▶ Data records:
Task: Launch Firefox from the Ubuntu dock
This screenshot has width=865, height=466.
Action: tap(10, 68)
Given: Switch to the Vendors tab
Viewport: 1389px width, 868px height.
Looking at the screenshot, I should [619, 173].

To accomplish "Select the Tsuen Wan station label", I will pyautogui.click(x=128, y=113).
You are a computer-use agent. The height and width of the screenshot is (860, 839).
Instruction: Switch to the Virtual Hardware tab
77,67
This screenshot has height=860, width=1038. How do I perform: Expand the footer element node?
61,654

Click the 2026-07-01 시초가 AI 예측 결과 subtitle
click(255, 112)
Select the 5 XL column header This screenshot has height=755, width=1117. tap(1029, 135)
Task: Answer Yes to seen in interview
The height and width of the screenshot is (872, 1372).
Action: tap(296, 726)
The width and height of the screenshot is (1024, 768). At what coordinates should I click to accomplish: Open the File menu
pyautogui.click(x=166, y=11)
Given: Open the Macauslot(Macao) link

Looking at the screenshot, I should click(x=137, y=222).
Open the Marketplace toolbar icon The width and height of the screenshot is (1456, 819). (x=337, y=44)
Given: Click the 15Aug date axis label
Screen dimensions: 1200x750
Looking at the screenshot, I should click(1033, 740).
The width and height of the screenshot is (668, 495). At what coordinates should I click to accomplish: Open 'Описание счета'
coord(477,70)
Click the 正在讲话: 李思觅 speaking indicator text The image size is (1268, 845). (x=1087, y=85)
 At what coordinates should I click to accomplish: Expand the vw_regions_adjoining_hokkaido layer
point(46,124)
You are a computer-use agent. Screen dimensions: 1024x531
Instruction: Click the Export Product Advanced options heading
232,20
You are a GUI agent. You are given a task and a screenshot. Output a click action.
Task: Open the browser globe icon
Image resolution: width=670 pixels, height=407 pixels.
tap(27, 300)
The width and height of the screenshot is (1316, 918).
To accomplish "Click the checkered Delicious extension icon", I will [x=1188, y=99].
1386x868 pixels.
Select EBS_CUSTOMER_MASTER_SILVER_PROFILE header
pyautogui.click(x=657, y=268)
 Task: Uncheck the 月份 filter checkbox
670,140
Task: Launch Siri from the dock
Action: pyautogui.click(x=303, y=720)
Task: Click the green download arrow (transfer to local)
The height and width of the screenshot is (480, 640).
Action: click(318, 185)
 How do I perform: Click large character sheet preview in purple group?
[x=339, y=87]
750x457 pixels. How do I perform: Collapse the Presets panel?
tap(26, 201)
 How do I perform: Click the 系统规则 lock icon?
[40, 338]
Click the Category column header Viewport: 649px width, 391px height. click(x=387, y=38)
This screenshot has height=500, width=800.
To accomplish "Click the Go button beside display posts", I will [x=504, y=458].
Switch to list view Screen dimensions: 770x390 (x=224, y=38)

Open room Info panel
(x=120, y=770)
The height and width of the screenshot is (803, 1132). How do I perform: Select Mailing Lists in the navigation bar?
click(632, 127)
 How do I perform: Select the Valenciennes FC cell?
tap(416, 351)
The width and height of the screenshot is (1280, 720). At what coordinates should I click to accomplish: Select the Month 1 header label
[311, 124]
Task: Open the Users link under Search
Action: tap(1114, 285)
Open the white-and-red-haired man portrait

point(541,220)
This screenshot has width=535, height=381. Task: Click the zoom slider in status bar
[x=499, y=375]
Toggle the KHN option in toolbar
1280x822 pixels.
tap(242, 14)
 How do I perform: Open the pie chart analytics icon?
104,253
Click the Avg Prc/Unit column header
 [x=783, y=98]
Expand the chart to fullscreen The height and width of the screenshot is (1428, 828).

▶ TASK BRIEF:
Reproduce the material above line by line, without changing anything.

▶ WRITTEN ANSWER:
Task: Launch Firefox from the Ubuntu dock
This screenshot has width=865, height=466.
Action: tap(10, 68)
Given: Switch to the Vendors tab
Viewport: 1389px width, 868px height.
Looking at the screenshot, I should [619, 173].

To accomplish "Select the Tsuen Wan station label", I will pyautogui.click(x=128, y=113).
You are a computer-use agent. The height and width of the screenshot is (860, 839).
Instruction: Switch to the Virtual Hardware tab
77,67
This screenshot has height=860, width=1038. How do I perform: Expand the footer element node?
61,654

Click the 2026-07-01 시초가 AI 예측 결과 subtitle
click(255, 112)
Select the 5 XL column header This screenshot has height=755, width=1117. tap(1029, 135)
Task: Answer Yes to seen in interview
The height and width of the screenshot is (872, 1372).
Action: tap(296, 726)
The width and height of the screenshot is (1024, 768). At what coordinates should I click to accomplish: Open the File menu
pyautogui.click(x=166, y=11)
Given: Open the Macauslot(Macao) link

Looking at the screenshot, I should click(x=137, y=222).
Open the Marketplace toolbar icon The width and height of the screenshot is (1456, 819). (x=337, y=44)
Given: Click the 15Aug date axis label
Screen dimensions: 1200x750
Looking at the screenshot, I should click(1033, 740).
The width and height of the screenshot is (668, 495). At what coordinates should I click to accomplish: Open 'Описание счета'
coord(477,70)
Click the 正在讲话: 李思觅 speaking indicator text The image size is (1268, 845). (x=1087, y=85)
 At what coordinates should I click to accomplish: Expand the vw_regions_adjoining_hokkaido layer
point(46,124)
You are a computer-use agent. Screen dimensions: 1024x531
Instruction: Click the Export Product Advanced options heading
232,20
You are a GUI agent. You are given a task and a screenshot. Output a click action.
Task: Open the browser globe icon
Image resolution: width=670 pixels, height=407 pixels.
tap(27, 300)
The width and height of the screenshot is (1316, 918).
To accomplish "Click the checkered Delicious extension icon", I will [x=1188, y=99].
1386x868 pixels.
Select EBS_CUSTOMER_MASTER_SILVER_PROFILE header
pyautogui.click(x=657, y=268)
 Task: Uncheck the 月份 filter checkbox
670,140
Task: Launch Siri from the dock
Action: pyautogui.click(x=303, y=720)
Task: Click the green download arrow (transfer to local)
The height and width of the screenshot is (480, 640).
Action: click(318, 185)
 How do I perform: Click large character sheet preview in purple group?
[x=339, y=87]
750x457 pixels. How do I perform: Collapse the Presets panel?
tap(26, 201)
 How do I perform: Click the 系统规则 lock icon?
[40, 338]
Click the Category column header Viewport: 649px width, 391px height. click(x=387, y=38)
This screenshot has height=500, width=800.
To accomplish "Click the Go button beside display posts", I will [x=504, y=458].
Switch to list view Screen dimensions: 770x390 (x=224, y=38)

Open room Info panel
(x=120, y=770)
The height and width of the screenshot is (803, 1132). How do I perform: Select Mailing Lists in the navigation bar?
click(632, 127)
 How do I perform: Select the Valenciennes FC cell?
tap(416, 351)
The width and height of the screenshot is (1280, 720). At what coordinates should I click to accomplish: Select the Month 1 header label
[311, 124]
Task: Open the Users link under Search
Action: tap(1114, 285)
Open the white-and-red-haired man portrait

point(541,220)
This screenshot has width=535, height=381. Task: Click the zoom slider in status bar
[x=499, y=375]
Toggle the KHN option in toolbar
1280x822 pixels.
tap(242, 14)
 How do I perform: Open the pie chart analytics icon?
104,253
Click the Avg Prc/Unit column header
 [x=783, y=98]
Expand the chart to fullscreen The height and width of the screenshot is (1428, 828).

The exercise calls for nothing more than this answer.